▸ Problem details: What lines in the records below mention "gear"? List them all.

** Opening Information supplied block **

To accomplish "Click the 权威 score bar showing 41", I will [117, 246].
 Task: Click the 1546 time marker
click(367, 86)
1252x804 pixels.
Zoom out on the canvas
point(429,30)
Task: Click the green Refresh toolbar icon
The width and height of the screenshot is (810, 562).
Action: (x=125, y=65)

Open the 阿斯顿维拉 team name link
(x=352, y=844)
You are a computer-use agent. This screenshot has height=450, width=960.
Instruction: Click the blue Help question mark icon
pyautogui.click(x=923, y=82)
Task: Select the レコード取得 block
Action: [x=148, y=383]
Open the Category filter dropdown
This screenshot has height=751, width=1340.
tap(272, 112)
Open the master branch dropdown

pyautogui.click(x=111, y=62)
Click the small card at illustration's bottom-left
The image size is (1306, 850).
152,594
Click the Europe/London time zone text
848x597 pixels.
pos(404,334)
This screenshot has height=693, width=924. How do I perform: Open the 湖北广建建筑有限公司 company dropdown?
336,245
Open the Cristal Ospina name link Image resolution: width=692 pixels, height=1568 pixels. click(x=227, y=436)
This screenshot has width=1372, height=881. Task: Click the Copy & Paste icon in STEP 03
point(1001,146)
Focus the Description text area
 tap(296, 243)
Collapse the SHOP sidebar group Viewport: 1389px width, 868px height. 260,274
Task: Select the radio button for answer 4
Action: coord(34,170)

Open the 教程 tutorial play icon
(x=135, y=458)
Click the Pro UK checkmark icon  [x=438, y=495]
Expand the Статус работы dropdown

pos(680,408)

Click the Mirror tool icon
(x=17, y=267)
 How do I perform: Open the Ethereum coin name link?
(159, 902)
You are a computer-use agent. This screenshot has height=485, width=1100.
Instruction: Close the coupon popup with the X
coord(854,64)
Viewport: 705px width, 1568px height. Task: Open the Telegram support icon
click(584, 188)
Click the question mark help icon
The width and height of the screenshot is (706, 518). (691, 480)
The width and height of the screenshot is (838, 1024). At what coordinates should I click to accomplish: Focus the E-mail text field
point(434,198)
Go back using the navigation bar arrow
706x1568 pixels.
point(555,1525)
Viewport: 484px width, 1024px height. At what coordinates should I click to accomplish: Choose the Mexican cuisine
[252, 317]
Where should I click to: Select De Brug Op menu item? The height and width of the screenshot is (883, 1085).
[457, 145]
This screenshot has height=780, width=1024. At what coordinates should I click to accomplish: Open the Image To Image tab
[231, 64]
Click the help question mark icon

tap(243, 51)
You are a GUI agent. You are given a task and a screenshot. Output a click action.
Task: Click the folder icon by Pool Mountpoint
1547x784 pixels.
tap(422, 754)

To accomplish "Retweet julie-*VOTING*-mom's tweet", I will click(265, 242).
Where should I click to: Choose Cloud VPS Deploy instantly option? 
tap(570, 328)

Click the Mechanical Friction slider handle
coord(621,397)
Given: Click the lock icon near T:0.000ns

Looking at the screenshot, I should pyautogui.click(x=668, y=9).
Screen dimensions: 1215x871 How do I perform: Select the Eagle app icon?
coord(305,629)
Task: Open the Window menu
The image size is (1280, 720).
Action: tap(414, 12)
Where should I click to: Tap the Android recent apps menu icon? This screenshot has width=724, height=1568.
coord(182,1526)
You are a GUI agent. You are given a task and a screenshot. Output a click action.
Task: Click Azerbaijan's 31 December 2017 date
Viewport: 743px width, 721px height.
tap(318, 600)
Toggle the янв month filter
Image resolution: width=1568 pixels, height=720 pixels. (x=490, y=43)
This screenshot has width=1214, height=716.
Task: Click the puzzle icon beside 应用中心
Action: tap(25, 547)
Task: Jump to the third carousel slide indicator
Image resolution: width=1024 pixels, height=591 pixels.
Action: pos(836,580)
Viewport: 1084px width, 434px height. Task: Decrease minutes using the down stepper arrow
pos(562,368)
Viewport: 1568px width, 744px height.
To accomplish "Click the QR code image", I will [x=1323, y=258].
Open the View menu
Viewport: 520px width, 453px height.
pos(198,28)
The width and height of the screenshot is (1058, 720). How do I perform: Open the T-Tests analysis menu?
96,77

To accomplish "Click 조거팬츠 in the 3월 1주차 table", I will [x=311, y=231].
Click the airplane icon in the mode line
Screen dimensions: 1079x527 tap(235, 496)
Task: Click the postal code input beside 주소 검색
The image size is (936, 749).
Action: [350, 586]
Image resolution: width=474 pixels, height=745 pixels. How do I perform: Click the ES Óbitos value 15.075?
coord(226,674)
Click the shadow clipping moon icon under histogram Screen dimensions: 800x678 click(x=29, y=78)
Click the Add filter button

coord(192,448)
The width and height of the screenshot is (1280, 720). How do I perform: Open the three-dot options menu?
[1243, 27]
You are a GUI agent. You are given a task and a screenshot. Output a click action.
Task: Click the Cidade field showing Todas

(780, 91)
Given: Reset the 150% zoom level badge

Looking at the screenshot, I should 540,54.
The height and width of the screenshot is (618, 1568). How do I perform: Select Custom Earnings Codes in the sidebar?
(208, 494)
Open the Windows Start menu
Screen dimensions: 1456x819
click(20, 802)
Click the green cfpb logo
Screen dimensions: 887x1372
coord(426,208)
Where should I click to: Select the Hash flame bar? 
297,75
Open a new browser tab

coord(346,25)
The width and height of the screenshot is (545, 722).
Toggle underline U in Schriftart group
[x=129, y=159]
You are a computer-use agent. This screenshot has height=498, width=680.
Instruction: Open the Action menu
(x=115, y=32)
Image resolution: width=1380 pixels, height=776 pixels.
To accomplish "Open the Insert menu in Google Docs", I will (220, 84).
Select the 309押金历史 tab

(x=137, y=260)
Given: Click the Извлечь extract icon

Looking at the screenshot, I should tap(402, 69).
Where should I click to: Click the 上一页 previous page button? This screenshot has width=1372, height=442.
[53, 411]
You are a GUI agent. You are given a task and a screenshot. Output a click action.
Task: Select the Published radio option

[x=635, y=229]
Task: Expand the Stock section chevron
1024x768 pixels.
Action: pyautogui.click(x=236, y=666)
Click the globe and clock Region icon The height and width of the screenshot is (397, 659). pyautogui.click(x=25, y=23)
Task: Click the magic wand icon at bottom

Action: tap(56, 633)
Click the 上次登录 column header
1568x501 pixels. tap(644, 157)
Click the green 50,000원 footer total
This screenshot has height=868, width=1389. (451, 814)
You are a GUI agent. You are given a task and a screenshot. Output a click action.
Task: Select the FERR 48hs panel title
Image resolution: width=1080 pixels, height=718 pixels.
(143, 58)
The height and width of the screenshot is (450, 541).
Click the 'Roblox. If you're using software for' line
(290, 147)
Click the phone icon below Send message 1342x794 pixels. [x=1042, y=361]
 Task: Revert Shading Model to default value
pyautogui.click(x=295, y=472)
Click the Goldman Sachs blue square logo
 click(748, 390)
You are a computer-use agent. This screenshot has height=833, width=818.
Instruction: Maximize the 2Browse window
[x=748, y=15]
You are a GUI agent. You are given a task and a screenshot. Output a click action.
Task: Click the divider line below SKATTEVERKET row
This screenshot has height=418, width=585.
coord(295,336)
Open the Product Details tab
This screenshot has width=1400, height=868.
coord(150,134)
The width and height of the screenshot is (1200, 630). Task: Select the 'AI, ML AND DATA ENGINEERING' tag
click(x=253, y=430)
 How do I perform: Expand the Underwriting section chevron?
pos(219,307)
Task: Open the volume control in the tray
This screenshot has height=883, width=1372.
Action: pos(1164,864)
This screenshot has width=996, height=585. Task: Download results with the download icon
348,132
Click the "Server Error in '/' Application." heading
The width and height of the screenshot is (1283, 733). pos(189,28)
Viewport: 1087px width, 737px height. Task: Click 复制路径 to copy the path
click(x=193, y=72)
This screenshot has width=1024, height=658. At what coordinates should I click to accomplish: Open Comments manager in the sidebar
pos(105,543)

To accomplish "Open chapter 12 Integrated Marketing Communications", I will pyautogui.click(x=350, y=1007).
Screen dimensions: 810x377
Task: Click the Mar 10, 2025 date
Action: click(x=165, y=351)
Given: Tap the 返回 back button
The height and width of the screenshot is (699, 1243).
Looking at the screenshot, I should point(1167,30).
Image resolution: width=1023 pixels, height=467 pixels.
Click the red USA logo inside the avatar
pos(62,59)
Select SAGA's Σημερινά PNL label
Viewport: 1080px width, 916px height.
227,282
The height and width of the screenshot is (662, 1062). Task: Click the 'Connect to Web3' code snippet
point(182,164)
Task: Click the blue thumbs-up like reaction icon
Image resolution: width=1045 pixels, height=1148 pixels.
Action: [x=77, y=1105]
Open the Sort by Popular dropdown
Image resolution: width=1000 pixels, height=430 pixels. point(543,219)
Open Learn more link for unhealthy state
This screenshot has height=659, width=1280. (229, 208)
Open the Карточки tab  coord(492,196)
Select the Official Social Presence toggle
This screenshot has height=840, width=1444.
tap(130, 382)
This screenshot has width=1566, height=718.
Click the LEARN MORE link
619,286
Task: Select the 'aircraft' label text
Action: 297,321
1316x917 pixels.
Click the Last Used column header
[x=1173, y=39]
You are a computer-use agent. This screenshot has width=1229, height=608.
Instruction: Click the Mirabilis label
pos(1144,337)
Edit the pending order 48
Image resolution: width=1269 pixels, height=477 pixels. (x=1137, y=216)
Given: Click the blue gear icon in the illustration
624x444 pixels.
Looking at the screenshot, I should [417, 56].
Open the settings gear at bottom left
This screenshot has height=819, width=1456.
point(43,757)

** Closing Information supplied block **

▸ Your response:
Given: Click the blue gear icon in the illustration
Open the settings gear at bottom left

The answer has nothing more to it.